* _REQUIRED WORK_
According to the piece on India's industrialization, what must India do on a massive scale to abolish poverty and unemployment?

** Opening TEXT PASSAGE block **

Saturday, 6 September 2014

The Long Road Ahead, But Be Ye Men Of Valour

I have several times said that India must rapidly industrialize on a massive scale if we wish to abolish poverty, unemployment and our other social and economic evils.

 The problem with that is not lack of technical skills or natural resources. Today in India we have a huge pool of thousands of bright engineers and scientists, and immense natural resources. Many of our engineers are manning Silicon Valley in California in U.S.A. and the science, medical and mathematics faculties of many American Universities are full of Indian Professors.

  The problem is that the vast majority of Indians still have backward minds, full of casteism, communalism, and superstitions. Changing the minds of the vast majority of 1250 million people and making them  modern i.e. scientific is the real colossal task before us. But without doing that we cannot progress much.

  I had given the example of the scheduled caste Madras High Court Judge who had married a non- scheduled caste lady, and thereupon the lady's relatives performed her funeral rites and thereafter had nothing to do with her. This story was told by that lady to my wife when I was Chief Justice of Madras High Court in 2005.

** Closing TEXT PASSAGE block **
** Opening ENTRIES SHOWN block **

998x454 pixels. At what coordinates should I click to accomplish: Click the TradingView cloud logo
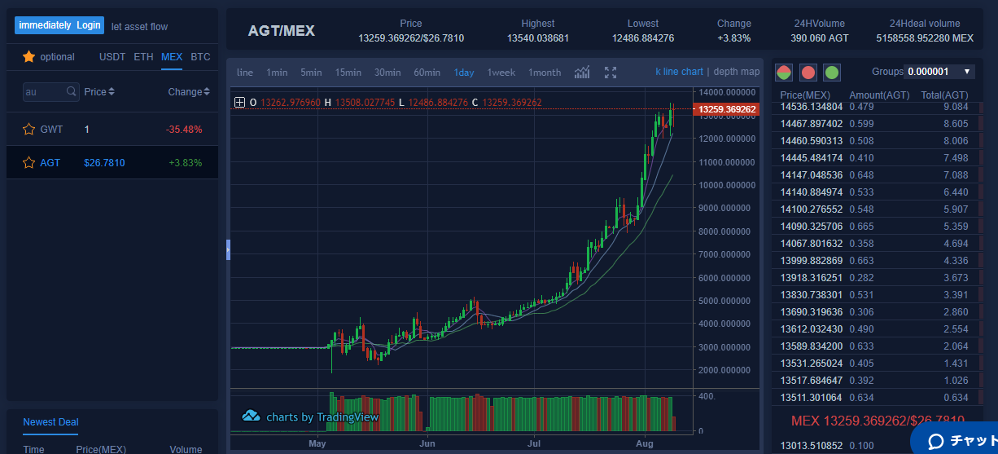251,417
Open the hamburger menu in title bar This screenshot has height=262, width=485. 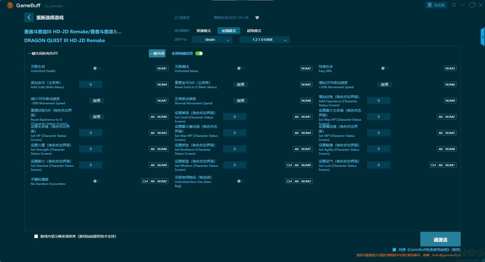click(x=454, y=5)
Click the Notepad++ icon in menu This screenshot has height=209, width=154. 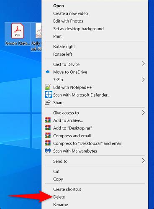tap(48, 87)
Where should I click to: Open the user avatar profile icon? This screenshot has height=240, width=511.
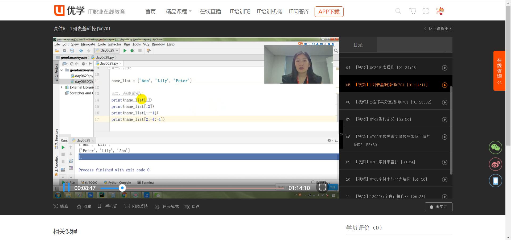pyautogui.click(x=440, y=11)
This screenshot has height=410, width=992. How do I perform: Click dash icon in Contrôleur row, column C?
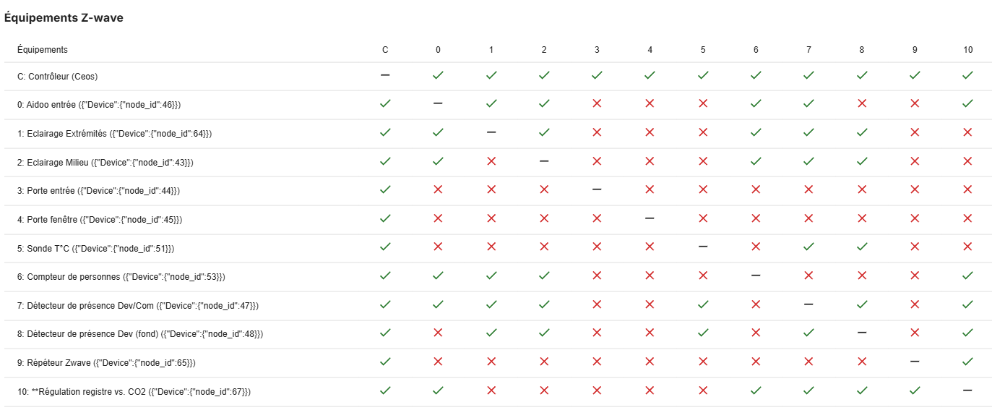[385, 75]
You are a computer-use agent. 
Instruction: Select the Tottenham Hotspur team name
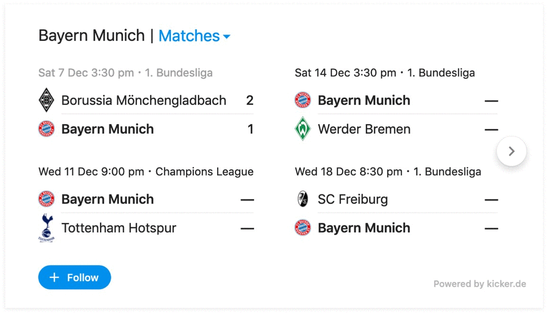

** Closing ENTRIES SHOWN block **

* _OUTPUT OF THE TASK_
Rapidly industrialize.